I’ve been wanting to make green tomato pickles for over two years now, since I was first introduced to them in Wisconsin… finally found an intriguing recipe (from The Joy of Pickling, by Linda Ziedrich) and had all the ingredients on hand. Could not be more pleased with the result, very reminiscent of green tomato chutney, but even simpler. The perfect way to use green tomatoes too small for frying.
I did play around with the recipe a bit, and unfortunately did not remember to write down what I did. I’ve tried my best to piece back together my best estimate, based on the original recipe and what I still recall.
Curried Green Tomato Pickles
(Makes 2 pints)
About 4 cups sliced green tomatoes
1 onion, thinly sliced or chopped
1 tablespoon salt
1 cup vinegar (I used apple cider vinegar)
1 teaspoon turmeric, mustard seeds, and ginger
1/2 teaspoon cinnamon and allspice or cloves
A slice or two of fresh ginger and/or turmeric
Combine green tomatoes, onion, and salt in a bowl and let sit at room temperature for 8-12 hours.

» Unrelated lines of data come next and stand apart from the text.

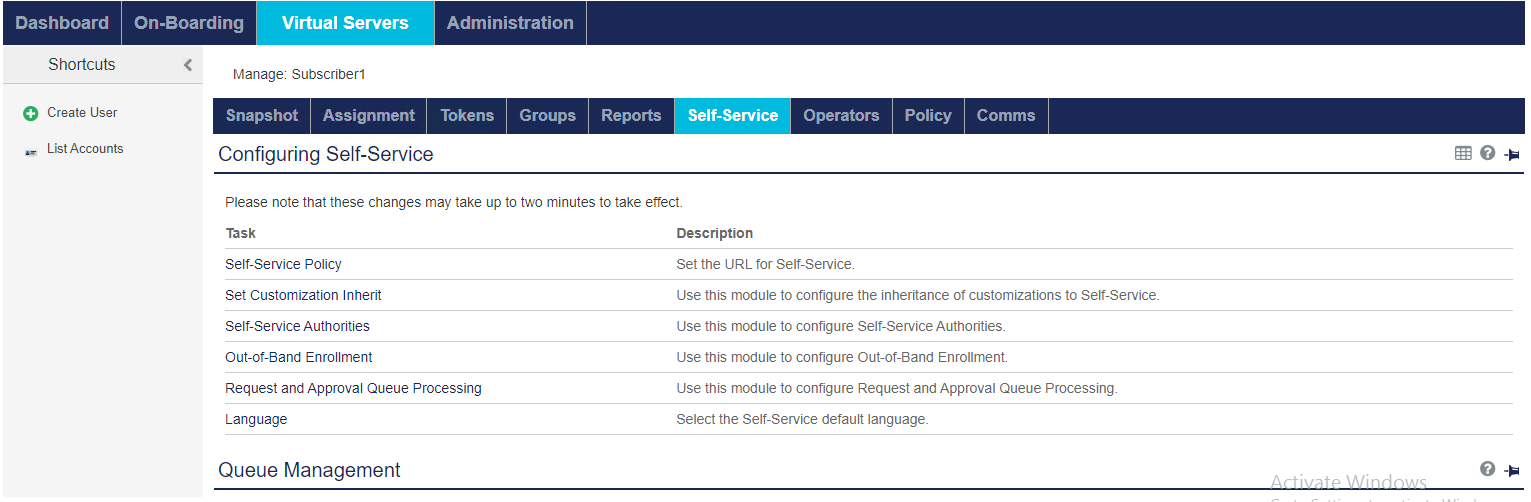This screenshot has width=1531, height=502.
Task: Open Set Customization Inherit task
Action: pos(303,295)
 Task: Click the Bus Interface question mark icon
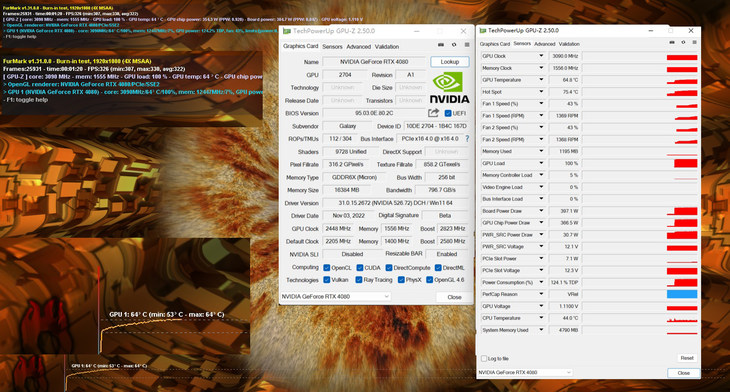tap(467, 139)
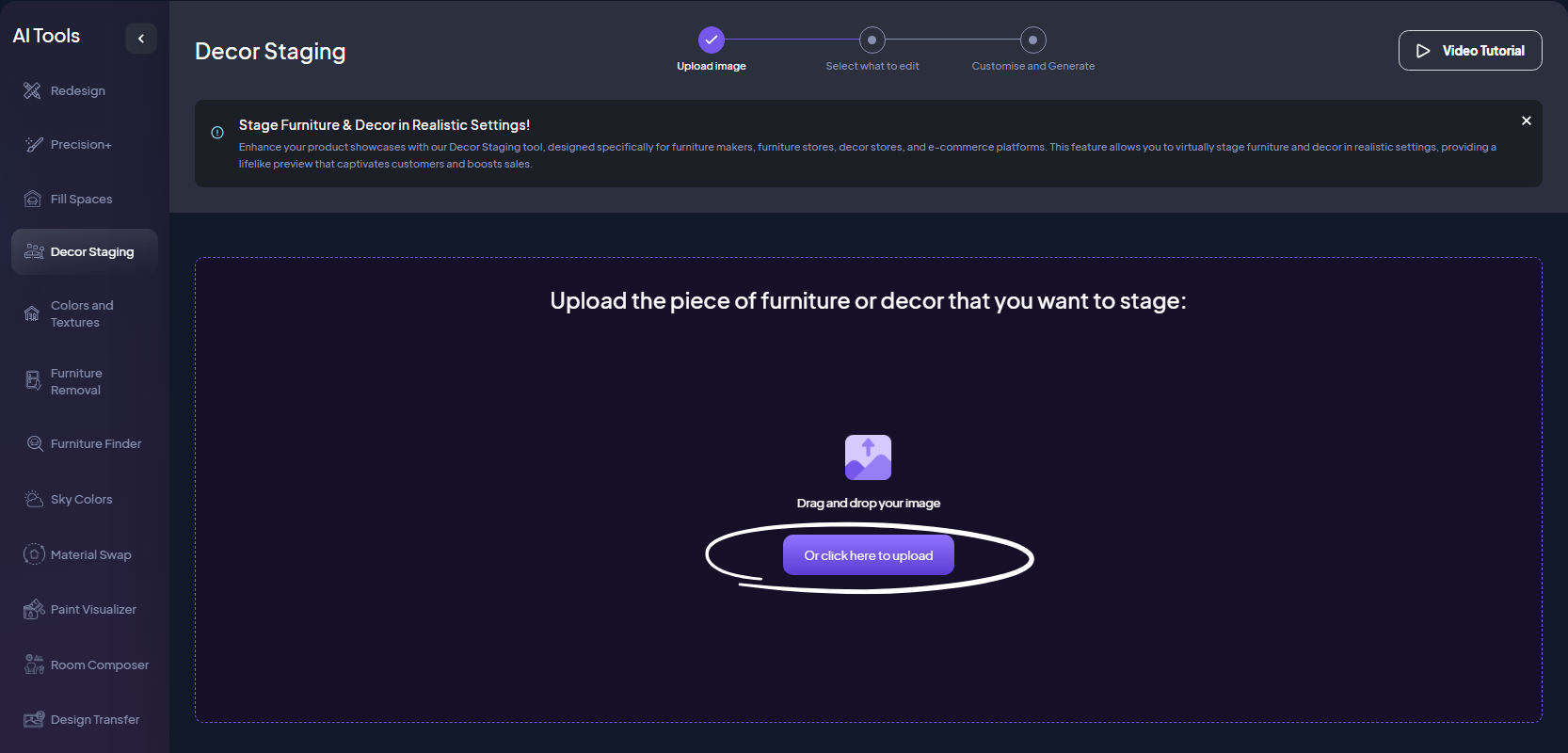Click the Decor Staging sidebar item
This screenshot has height=753, width=1568.
click(x=91, y=252)
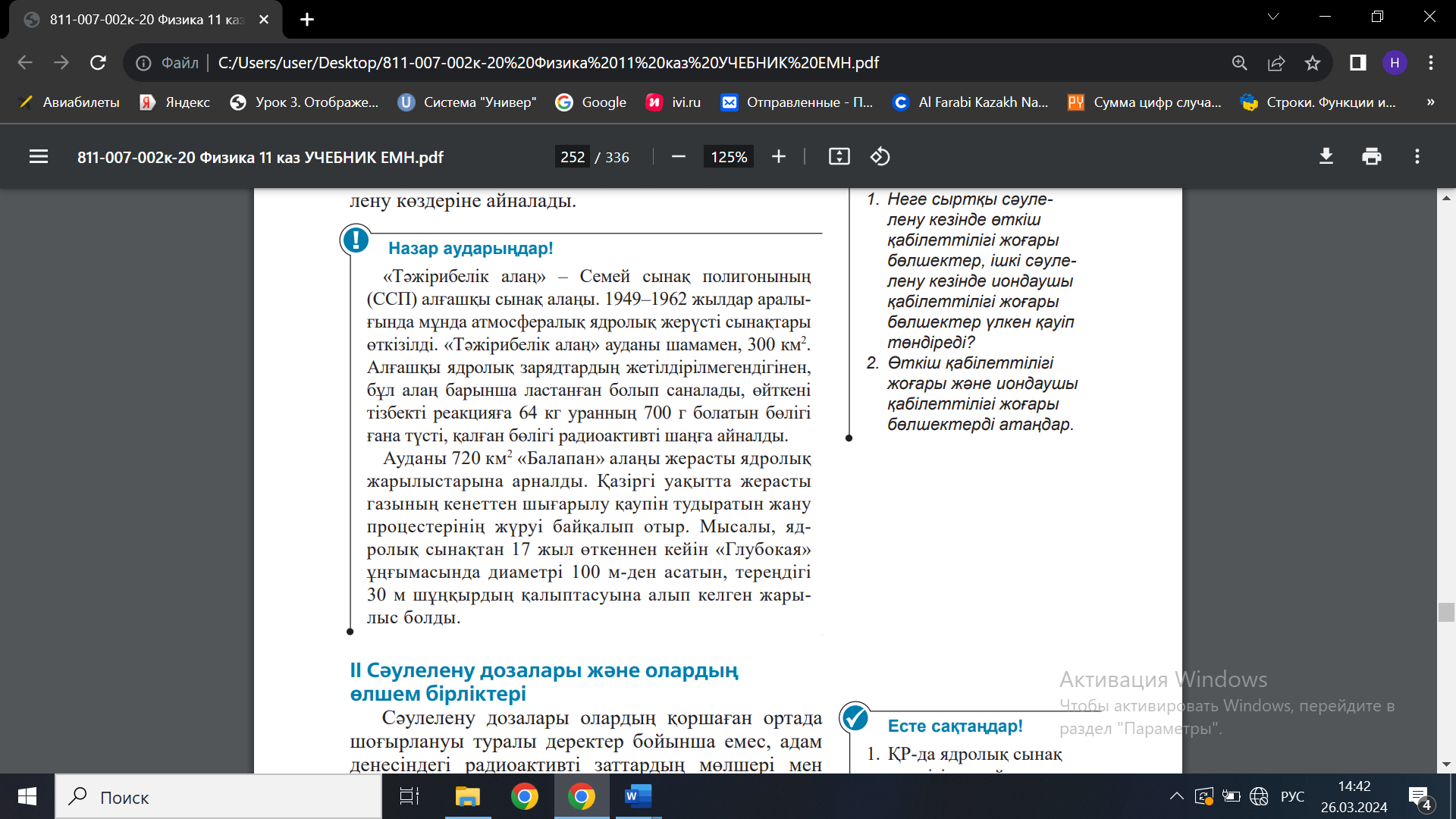Screen dimensions: 1456x819
Task: Click the zoom in plus button
Action: [779, 157]
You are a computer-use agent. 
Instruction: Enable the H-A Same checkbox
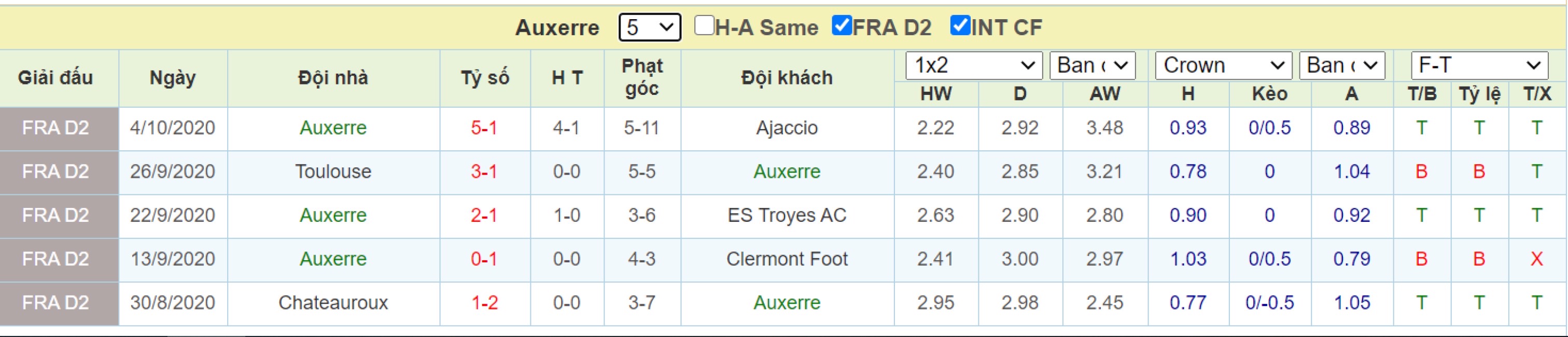pos(704,25)
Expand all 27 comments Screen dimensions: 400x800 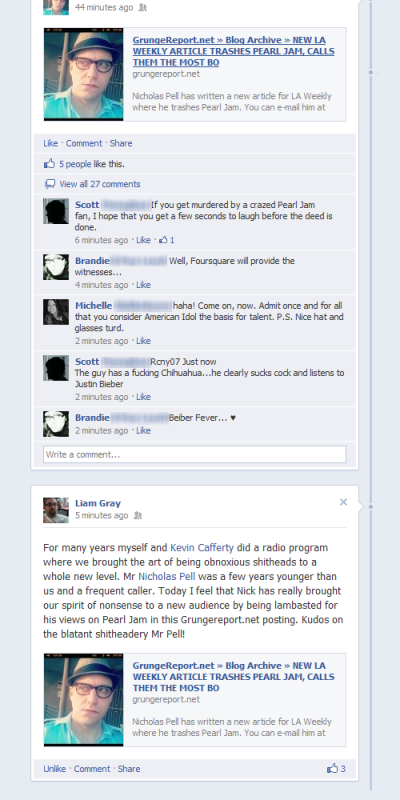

Bring to a boil with vinegar and spices, reduce heat and simmer for about 3 minutes, until heated through. Pack into pint jars, let cool, and store in the refrigerate for at least a week before eating. Alternately, the pickles can be processed for 10 minutes in a boiling water bath and stored in a cool, dry, dark place for at least 3 weeks before eating.